I have an InnoDB table with approximately 300 rows, which is regenerated every 3 seconds. (This is a redundant statistics table for a website with a very heavy load.)
Right now, the generation of the table is done in a transaction by deleting all rows and then inserting all necessary new ones. My question is, would it be faster (does it make any difference at all) to not DELETE/INSERT the rows, but do an INSERT … ON DUPLICATE KEY UPDATE query and then delete the rows that were unaffected by this operation (and thus, are now obsolete)?
And with the TRUNCATE->INSERT alternative you avoid searches that has to happen for each UPDATE/DELETE query.
So for a table with 300 rows where you also will delete the rows that was affected I think you are best off with trunacting and inserting the new recods.
I know this is not an answer to your question, but why not use HEAP instead of InnoDB? This would completely eliminate disk I/O and as the content is regenerated every few minutes, you should not really care too much about loosing data. As update is relatively fast, table locks should not be an issue here.

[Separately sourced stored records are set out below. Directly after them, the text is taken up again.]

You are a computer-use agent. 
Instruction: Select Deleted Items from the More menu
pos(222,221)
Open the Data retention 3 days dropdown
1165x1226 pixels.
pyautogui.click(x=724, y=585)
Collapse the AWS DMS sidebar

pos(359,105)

As for DEL/INS vs UPDATE, you could take few thousand samples from binary logs (to match ± average workload) and run few benchmarks (probably by running two copies of SuperSmack - one for sequential DEL/INS or UPDATE procedures and the other one - for concurrent SELECT workload).
The reason I chose InnoDB and the DELETE/INSERT method is that it’s very important that we get consistent data from the database at all times. With InnoDB, I can do my updates (DEL/INS) in a transaction and then COMMIT the changes in one step, meaning that all reads from the table will result in “correct” data.
The problem with the MEMORY (or HEAP) storage engine is that it doesn’t support transactions, so in that case, the DEL/INS method is no longer usable. (Having people read an empty table, even for just a split second is not an option here.) The same goes for TRUNCATE, as you can’t use it in a transaction, since it drops and recreates the table.
Anyway, thanks for your suggestions. I’ll try benchmarking both methods and see what I come up with that way.